Cole also says IIS 7.0’s Failed Request Tracking helps pinpoint errors in IIS and applications, and allows diagnosis while the software is still running. He says it has streamlined troubleshooting and dramatically reduced support calls to Microsoft.
In addition to IIS, Quixtar is focusing on Active Directory improvements around replication that help cut the time it takes the company to bring up a new directory server from eight days to less than four hours. Quixtar has nearly 3.5 million objects in its directory.
“This is our Web directory and all our authentications and authorizations and all our apps that need a log-in go through Active Directory,” says Matt Behrens, supervisor for IT infrastructure at Quixtar.
Like Quixtar, analysts say Longhorn’s list of features will force other users to focus on the handful of capabilities most relevant to them. “There are a lot of little things, it’s a grab bag,” says John Enck, an analyst with Gartner.
“There are some good incremental improvements, but I still think Longhorn will trickle out into companies.
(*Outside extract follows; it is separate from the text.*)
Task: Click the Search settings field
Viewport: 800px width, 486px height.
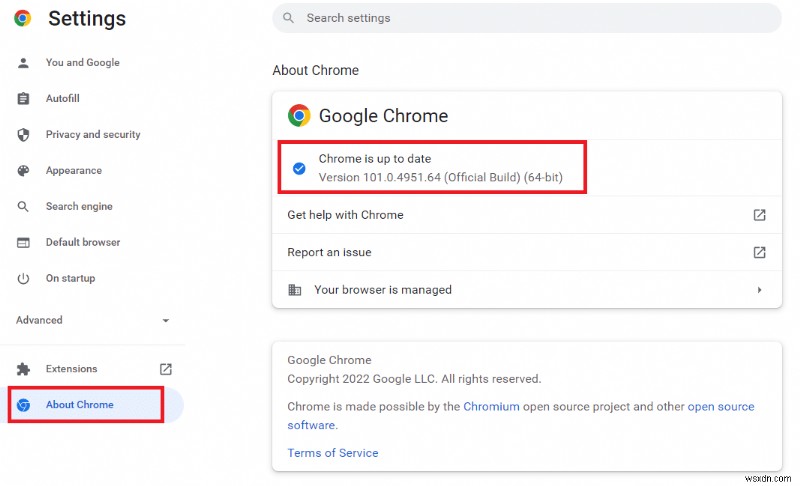Action: (x=527, y=18)

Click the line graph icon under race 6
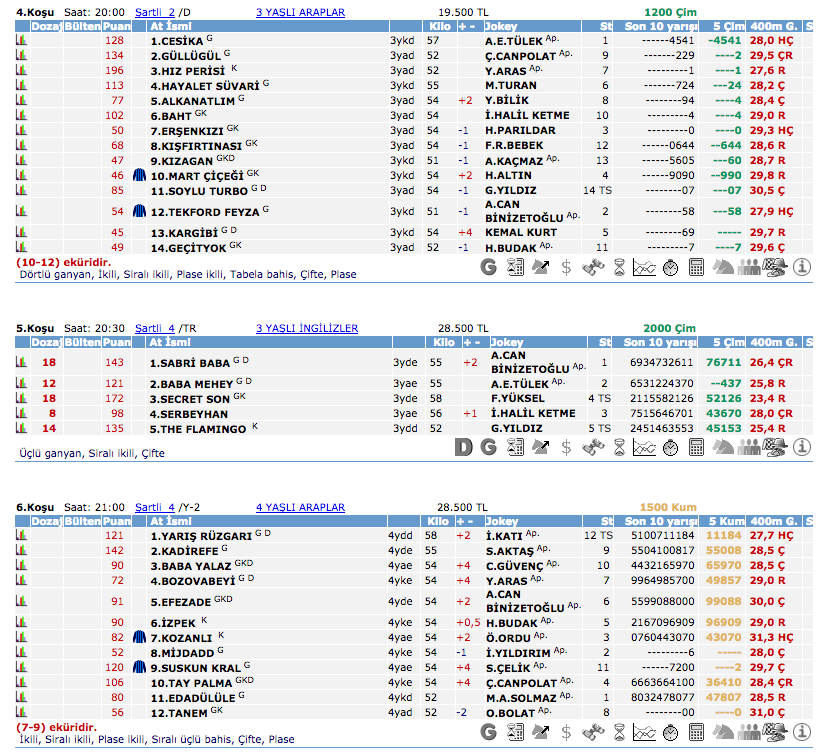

I don’t think there will be people lining up to get the software when it is released.” Enck also cautions users that Microsoft could still pull features before final release as it has routinely done in the past with other products.
But what seems solid is a core of features starting with a modular deployment architecture, called Server Core, designed to make life easier for IT right out of the gate.
Server Core is made up of the Windows kernel and a set of infrastructure “roles” that install only the components needed for any of eight specific functions: Active Directory, Active Directory Lightweight Directory Services, DHCP, DNS, File, Print, Windows Media Services and Windows Server Virtualization (when it ships).
The idea is to make deployment less complex and more secure by eliminating unneeded services and installing only the parts of the operating system needed for a specific workload.
Server Core is coupled with Server Manager, a management tool that provides a prebuilt Microsoft Management Console that includes reference to each installed role and feature, and links to tools for diagnostics, configuration and storage.
Windows Server 2008 introduces Read-Only Domain Controllers (RODC), which are designed for branch offices to speed log-ons and reduce the exposure of the directory infrastructure to hackers or from physical theft of servers.
Experts say the combination of RODCs, Server Core, the new Encrypting File System (EFS) and BitLocker combine to offer dramatic security improvements for branch office deployments.
Windows Server 2008 also features Server Message Block (SMB) 2.0, a file sharing protocol that takes advantage of the new Transactional File System feature in the server and supports over-the-wire encryption of files.
The server also aligns with Vista including NAP, which checks the health of computers before letting them on the network, and Terminal Services enhancements including RemoteApp, which makes remote applications appear as though they are running locally.
Microsoft also has improved the scheduling and memory management capabilities to address the demands of multicore processing. “We have shifted to 64-bit in our core thinking and development,” says Bill Laing, general manager of the Windows server division.
Vista and Longhorn also both support Microsoft’s new remote access Secure Socket Tunneling Protocol (SSTP) that creates a VPN tunnel that travels over HTTPS.
Microsoft hopes SSTP will help reduce help desk support calls associated with IPSec VPNs when those connections get blocked by firewalls or routers.
SSTP eliminates issues associated with VPN connections based on the Point-to-Point Tunneling Protocol or Layer 2 Tunneling Protocol that can be blocked by some Web proxies, firewalls and network-address translation routers that sit between clients and servers. Overall, Microsoft says the server should appeal to users on many levels.
“We think the uptake will be similar to Windows Server 2003; it rolled out pretty consistently across enterprises,” Laing says. “We don’t think there are any big barriers that are going to be holding people back.”